━━ Text excerpt
First, the slow but steady reduction in foreign reserves and the pressures it is putting on the country’s monetary situation are threatening Egypt’s economic foundations. Short term management of the reserves becomes very tricky; inflation on basic goods start to rise; and various corresponding social challenges materialize. But the key risk here lies in getting entangled in stop-gap measures that are very detached from an environment of economic growth.
The measures to avert financial Armageddon could also become a vicious cycle that increases the risk of stagflation. In this scenario, Egypt would lose the results of the financial adjustment and growth measures it had taken in the period from the early 1990s to the early 2000s. And the sacrifices that the Egyptian society had endured in that period, and especially in the first half of the 90s, would go to vain.
━━━━
━━ Supplied data
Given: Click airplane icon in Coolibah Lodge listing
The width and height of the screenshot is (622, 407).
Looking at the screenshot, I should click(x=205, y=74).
━━━━
#### Explore the material
• a. Can you echo, word for word, the stretch of the passage on Egypt's economy from "The measures to" through "go to vain."?
• b. Answer these about the passage on Egypt's economy:
(i) What is undergoing a slow but steady reduction?
(ii) What risk could the measures to avert financial Armageddon increase?
(iii) Over what period did Egypt take the financial adjustment and growth measures?

#### Activity answers
• a.
The measures to avert financial Armageddon could also become a vicious cycle that increases the risk of stagflation. In this scenario, Egypt would lose the results of the financial adjustment and growth measures it had taken in the period from the early 1990s to the early 2000s. And the sacrifices that the Egyptian society had endured in that period, and especially in the first half of the 90s, would go to vain.

• b.
(i) Egypt's foreign reserves.
(ii) Stagflation.
(iii) From the early 1990s to the early 2000s.